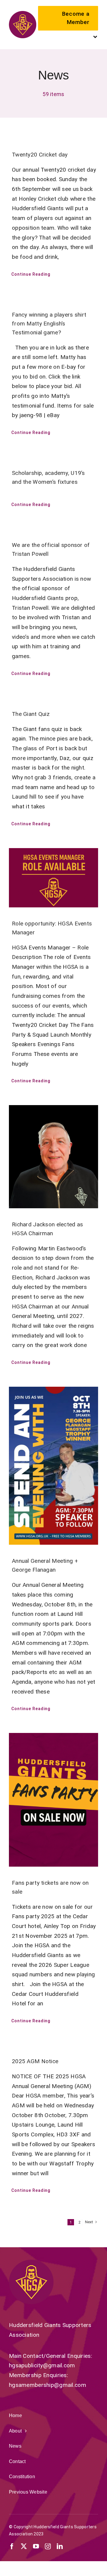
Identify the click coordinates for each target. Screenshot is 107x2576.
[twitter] (24, 2546)
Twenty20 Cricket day (40, 154)
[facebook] (12, 2546)
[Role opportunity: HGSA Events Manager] (53, 877)
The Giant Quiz (31, 714)
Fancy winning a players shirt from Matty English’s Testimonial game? (49, 323)
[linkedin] (60, 2546)
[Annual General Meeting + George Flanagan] (53, 1466)
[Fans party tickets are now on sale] (53, 1799)
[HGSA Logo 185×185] (22, 13)
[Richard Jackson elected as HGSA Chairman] (53, 1156)
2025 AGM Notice (35, 2061)
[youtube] (36, 2546)
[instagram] (48, 2546)
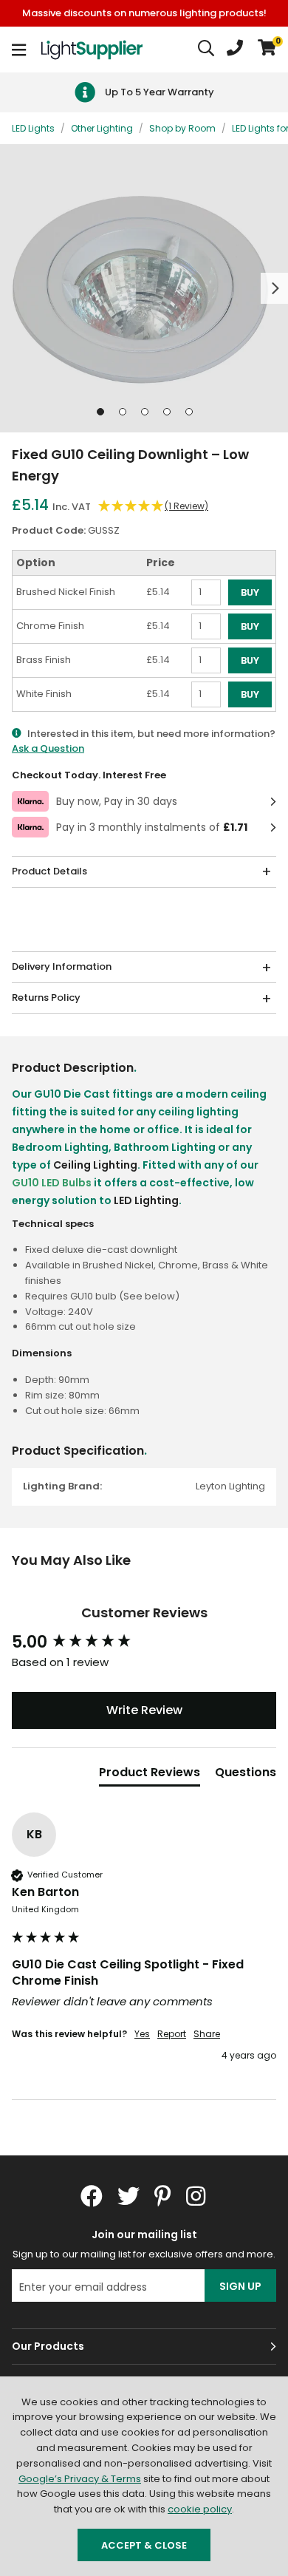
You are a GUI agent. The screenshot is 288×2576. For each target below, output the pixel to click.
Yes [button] (142, 2034)
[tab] (149, 1775)
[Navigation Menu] (19, 49)
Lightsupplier (91, 49)
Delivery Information (62, 966)
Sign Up (240, 2286)
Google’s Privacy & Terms (79, 2479)
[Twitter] (128, 2196)
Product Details (49, 871)
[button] (267, 49)
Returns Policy (46, 997)
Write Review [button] (144, 1710)
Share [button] (206, 2034)
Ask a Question (48, 748)
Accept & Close (144, 2545)
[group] (144, 1642)
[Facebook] (91, 2196)
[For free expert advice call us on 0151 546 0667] (235, 49)
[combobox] (207, 49)
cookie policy (200, 2509)
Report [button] (171, 2034)
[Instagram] (197, 2196)
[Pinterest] (162, 2196)
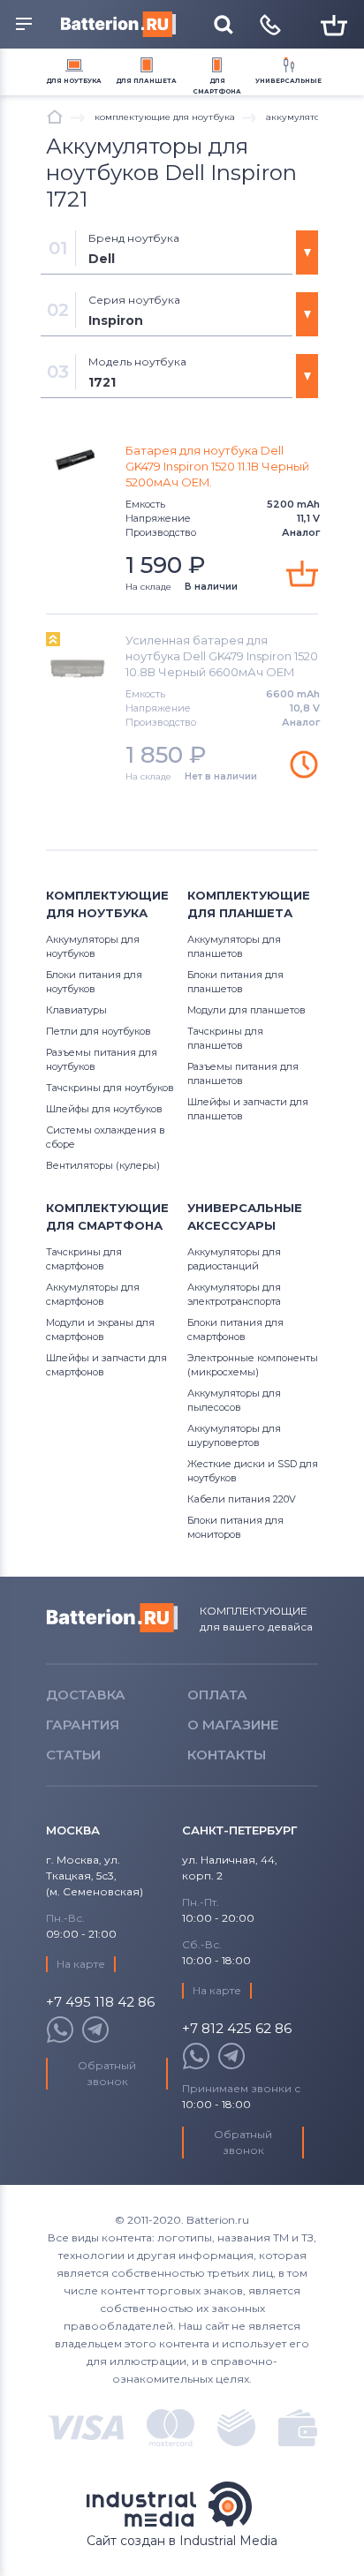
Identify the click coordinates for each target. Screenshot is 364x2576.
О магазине (232, 1724)
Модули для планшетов (246, 1010)
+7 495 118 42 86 (100, 2002)
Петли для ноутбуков (98, 1031)
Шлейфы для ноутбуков (104, 1109)
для (74, 81)
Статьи (73, 1754)
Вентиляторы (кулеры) (103, 1165)
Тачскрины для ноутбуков (110, 1087)
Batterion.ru (112, 1618)
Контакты (226, 1754)
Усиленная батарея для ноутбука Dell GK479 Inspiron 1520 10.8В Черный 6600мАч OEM (221, 656)
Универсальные (288, 81)
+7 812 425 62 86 (237, 2029)
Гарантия (82, 1724)
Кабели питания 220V (241, 1499)
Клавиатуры (76, 1010)
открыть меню (26, 24)
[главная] (55, 116)
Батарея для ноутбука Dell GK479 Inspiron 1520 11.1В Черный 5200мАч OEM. (217, 466)
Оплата (217, 1694)
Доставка (85, 1694)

> [TASK ITEM]:
Return each line of the entries that holds the string "coordinates".

> [SOLUTION TO THE PROBLEM]:
Identify the click coordinates for each target. Screenshot is 107x2576.
Identify the click coordinates for each target. Screenshot is 364x2576.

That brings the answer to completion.